A New Zealand-born woman, dubbed a one-woman crime wave after committing dozens of offences across Sydney, has been deported to her homeland. Patricia Carol Toia, 31, made the trip across the Tasman aboard a chartered jet on September 10 after commercial airlines refused to have her on board.
Toia, a drug addict, has been sentenced to jail terms on 30 occasions for offences including robbery, assault and dealing in heroin.
In jail she committed another 56 offences including assault, intimidation and damaging and destroying property.
She never held a driver's licence but amassed traffic offences which led to her being banned from taking to Australia's roads until 2060.
Toia came to Australia at the age of one and had lived here all her life. But she fell foul of the good character provisions of the Migration Act. She had not taken up Australian citizenship.
She lost an appeal to the Federal Court on June 30 but chose not to lodge a final appeal to the High Court.
Immigration Minister Chris Evans declined to intervene in her case.
"As there was no impediment to her removal from Australia, arrangements were made to organise her removal," a spokeswoman for the Immigration Department said.
"She was removed via a charter flight aircraft because airlines indicated that they were unwilling to carry her on a commercial flight."
She was accompanied by three security officers and two departmental officials.
The cost of the flight has been put at between $30,000 and $40,000.
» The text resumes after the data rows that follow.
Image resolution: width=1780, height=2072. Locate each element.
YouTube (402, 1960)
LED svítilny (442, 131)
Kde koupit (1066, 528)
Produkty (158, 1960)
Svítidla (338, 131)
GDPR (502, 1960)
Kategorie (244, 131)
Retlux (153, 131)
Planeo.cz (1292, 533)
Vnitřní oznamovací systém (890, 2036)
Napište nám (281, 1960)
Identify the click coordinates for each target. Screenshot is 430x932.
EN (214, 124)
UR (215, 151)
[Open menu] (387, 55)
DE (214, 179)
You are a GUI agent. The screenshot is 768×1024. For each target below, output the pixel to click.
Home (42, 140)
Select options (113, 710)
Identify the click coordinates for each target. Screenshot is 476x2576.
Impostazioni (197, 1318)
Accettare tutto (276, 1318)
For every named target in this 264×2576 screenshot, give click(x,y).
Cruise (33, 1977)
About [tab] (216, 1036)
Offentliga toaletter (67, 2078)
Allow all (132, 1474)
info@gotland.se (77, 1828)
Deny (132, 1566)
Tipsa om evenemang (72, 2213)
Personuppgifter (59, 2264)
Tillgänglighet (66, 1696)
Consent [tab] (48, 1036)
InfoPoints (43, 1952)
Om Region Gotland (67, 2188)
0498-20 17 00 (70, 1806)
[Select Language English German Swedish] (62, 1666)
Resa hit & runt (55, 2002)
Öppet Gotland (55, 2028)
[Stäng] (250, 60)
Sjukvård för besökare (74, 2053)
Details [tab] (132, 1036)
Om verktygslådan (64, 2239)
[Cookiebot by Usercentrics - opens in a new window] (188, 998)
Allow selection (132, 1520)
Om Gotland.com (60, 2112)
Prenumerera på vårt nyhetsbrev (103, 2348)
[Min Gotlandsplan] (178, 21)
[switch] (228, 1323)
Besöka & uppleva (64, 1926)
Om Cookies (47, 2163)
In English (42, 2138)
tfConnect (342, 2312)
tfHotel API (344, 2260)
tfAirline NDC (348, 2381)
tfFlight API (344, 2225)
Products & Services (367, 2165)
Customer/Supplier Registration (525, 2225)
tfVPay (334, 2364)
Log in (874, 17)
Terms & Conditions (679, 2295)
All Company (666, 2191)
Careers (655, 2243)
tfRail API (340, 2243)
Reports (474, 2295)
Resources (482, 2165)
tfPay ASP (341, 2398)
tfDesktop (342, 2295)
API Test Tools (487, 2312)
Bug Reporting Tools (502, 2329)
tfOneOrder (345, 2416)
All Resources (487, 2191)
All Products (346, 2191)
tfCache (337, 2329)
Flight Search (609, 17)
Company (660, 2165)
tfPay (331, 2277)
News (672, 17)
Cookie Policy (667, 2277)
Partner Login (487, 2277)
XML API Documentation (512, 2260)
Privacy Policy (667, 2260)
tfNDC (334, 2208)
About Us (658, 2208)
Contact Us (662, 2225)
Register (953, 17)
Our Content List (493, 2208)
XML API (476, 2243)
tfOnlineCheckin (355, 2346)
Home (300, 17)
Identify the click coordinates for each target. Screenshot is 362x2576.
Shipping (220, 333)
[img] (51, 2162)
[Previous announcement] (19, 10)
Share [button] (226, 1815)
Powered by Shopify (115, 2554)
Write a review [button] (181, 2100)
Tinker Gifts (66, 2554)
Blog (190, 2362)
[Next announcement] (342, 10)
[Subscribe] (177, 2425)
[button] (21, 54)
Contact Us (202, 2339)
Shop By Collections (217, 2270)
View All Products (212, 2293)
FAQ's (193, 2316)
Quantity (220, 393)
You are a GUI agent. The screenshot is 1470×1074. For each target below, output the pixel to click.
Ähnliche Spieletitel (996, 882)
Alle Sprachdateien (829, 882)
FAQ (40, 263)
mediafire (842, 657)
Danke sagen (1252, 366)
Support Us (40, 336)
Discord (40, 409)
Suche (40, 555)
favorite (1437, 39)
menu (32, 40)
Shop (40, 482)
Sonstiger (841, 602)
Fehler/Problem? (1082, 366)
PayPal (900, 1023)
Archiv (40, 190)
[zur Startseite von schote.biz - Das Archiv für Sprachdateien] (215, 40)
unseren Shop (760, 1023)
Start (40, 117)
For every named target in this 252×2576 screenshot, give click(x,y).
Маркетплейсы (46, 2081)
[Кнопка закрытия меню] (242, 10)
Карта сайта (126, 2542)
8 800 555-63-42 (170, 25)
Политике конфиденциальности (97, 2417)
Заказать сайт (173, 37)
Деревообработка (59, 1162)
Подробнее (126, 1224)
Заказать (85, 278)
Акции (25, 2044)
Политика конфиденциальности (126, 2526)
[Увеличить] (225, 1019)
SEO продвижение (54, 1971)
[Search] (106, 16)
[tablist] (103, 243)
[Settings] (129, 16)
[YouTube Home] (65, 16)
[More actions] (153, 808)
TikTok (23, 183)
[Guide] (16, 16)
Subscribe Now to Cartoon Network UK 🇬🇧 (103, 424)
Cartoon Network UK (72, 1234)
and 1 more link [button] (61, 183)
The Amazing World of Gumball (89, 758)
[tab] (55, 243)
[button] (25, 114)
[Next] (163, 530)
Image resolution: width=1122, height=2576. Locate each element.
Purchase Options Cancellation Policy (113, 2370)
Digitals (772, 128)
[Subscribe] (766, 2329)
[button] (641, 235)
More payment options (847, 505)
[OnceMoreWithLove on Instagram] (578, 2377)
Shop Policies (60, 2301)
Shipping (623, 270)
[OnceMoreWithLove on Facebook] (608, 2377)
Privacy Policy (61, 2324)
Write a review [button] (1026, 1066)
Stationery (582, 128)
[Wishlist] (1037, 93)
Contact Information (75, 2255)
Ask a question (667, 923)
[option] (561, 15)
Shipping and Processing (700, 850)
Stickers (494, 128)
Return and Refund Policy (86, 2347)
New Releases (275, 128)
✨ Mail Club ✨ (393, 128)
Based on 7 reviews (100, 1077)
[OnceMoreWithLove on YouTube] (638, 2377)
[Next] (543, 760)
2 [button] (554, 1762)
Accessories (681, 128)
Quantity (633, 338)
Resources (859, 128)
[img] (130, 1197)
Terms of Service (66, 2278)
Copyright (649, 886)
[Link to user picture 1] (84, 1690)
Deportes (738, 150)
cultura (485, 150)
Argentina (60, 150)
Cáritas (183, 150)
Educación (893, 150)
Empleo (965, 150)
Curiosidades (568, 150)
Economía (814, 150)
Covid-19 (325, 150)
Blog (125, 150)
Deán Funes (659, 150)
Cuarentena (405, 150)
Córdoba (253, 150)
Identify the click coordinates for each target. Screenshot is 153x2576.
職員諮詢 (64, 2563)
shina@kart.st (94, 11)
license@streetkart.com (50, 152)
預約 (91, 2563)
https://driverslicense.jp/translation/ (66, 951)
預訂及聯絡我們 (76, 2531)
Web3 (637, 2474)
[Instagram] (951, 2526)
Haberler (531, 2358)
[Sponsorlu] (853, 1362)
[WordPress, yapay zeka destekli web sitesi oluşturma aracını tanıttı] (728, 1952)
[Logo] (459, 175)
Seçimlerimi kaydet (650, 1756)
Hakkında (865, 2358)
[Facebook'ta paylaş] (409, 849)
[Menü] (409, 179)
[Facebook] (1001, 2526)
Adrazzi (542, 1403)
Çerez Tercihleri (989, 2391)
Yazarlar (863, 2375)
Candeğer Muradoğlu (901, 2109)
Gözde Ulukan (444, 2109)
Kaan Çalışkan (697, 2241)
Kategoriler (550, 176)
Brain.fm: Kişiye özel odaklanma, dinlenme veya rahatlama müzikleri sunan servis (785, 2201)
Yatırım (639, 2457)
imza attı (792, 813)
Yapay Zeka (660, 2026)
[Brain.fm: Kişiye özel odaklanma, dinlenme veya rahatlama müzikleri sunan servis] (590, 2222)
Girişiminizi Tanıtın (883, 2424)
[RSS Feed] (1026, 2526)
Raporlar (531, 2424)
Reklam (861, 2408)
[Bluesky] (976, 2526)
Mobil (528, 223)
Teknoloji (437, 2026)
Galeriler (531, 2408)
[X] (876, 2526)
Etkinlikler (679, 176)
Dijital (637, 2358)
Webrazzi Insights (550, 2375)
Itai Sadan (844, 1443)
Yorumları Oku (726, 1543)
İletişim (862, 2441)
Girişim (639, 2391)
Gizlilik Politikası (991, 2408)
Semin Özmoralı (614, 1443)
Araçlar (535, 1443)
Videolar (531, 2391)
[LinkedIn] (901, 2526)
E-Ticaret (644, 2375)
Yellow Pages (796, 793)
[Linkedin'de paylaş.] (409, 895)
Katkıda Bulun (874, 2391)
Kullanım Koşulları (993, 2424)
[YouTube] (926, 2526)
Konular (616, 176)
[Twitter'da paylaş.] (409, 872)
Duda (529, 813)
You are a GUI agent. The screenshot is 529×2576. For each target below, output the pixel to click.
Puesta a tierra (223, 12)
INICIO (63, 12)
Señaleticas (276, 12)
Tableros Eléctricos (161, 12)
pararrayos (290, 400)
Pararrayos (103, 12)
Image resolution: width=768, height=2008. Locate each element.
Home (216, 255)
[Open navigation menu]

The spokeswoman said that was comparable to the cost of deportation aboard a commercial flight because of airline requirements for a deportee to be separated from other passengers by a buffer of empty seats.
She said the Immigration Department could not comment on Toia's criminal conduct in Australia.
"Suffice it to say she has a long history of petty crime," she said.
In a hearing before the Administrative Appeals Tribunal in 2007, deputy president Julian Block noted that the description of Toia as a one-woman crime wave was by no means inapt.
"She is a threat to the Australian community and Australia deserves protection against her, given that the risk of recidivism is, as must be obvious, very substantial indeed," he said.
Toia had argued against deportation on the grounds that she had lived all her life in Australia.